厨房機器デザインの統一性-1

今回は、厨房設計を行っていく上での永遠の悩み・課題を・・・

 

長年厨房設計に携わってきている身として・・・というのでしょうか、最終的にはバシッとした仕上がりにしたいという思いがあります。

※これは、私にだけに限らず厨房設計関連の方々全てだとは思います

しかしながら・・・これがなかなかうまくいかないのが現実です。

理由としては、家庭用のシステムキッチンと異なり様々なメーカー製品を設置していくためです。ただ、実はそれだけでなく、同じメーカー製品を設置していっても(特に並べて)、様々な問題は発生します。

下の写真を参考例として、具体的にみていきましょう。

※完成していない状況(施工段階)の写真のため、細かなところが仕上がっていない点はご了承下さい


ある厨房改装時、ガスレンジ類からオール電化へ移行することもあり、火口を減らすことないようにといったシェフからのリクエストのもと、某社IH(電磁調理器)を各種計画しました。

電磁コイル容量や使い勝手等から各種異なる製品を並べることになったのですが、さてここで問題が生じました。同じメーカー製品のため、操作パネル部等はほぼ統一されているのかと思いきや、機種によってばらばらなのです・・・加えて、脚部の高さ、脚部の前後位置、操作面が垂直・斜め、機器下のフィルター部の取手形状、バックガードの厚み等、あらゆることが揃わないのです。

※バックガードの高さは改造で揃えています

図面作成時にもある程度は分かっておりましたが、実際の製品群を見ると・・・当然ながら差異が際立ってしまい、設計者としてはやはり少々ショックでした。

同メーカー製品は高品質で性能も良いことは確かですが、これは・・・といった印象でした。

異なるメーカー製品を並べて揃わないということはまだ理解できますが、同じメーカー製品を並べても揃わないとなると我々ではどうすることもできません。上記の通り、バックガードや天板前面の折形状はメーカーサイドが対応可能な範囲(簡易的な改造レベル)で依頼をすることで最大限のことはしますが、機能等がからむところについてはメーカーサイドも対応不可(できたとしてもコストが大幅にUPしてしまう)となりますので、こちらもお手上げです。

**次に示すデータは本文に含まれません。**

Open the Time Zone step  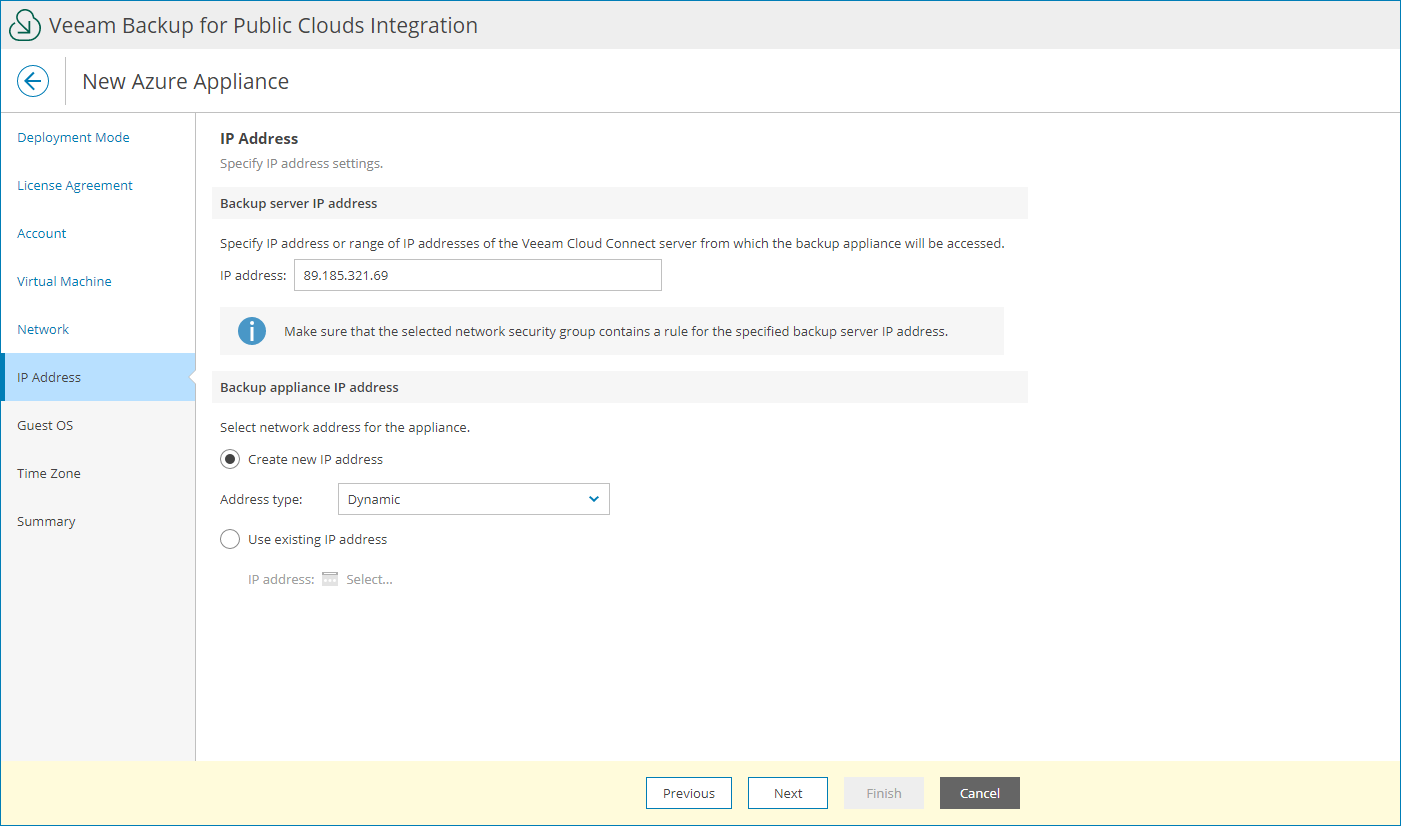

このようなことは同メーカーでも異なる機器の設計者・異なる開発時期等が起因していると予想できますが、機器メーカーであっても最終的に機器が並んだ状態を想定(イメージ)して、トータル的なデザイン調整をして頂きたい・心がけて頂きたい(機器設計の最終段階でこの検証プロセスをと組み込んで頂きたい)いうのが私の長年の願いです。

残念ながら日本の厨房機器メーカーが製造する製品は、最終的に厨房機器が並んだところをイメージして作られていないものがほとんどといっても過言ではありません。これが事実です。

このあたりは、欧米の機器は進んでいると言わざるを得ない現状がありますが、近い将来にはこのような考えが受け入れられて実践されていくことを願っています。こうなれば、確実に日本の厨房産業・業界というものが全体的にレベルアップしていくはずです。

話は総論的になりますが、私自身が厨房設計をする時に何を基本としているか・・・・

私は厨房全体を見渡した時、いかに統一性がとれているかを重要視しています。

全体でどれだけ調和がとれているか・まとまりがあるか・・・ラインがそろっているか・高さがそろっているか等です。

これはホテルオープンキッチン・ブッフェレストラン等の設計をこなしてきた経験上から生まれた考えです。

それまでは、どうすればきれいに見えるかを試行錯誤したものです。

次回は、そのあたりを踏まえてもう少し詳細をお話ししたいと思います。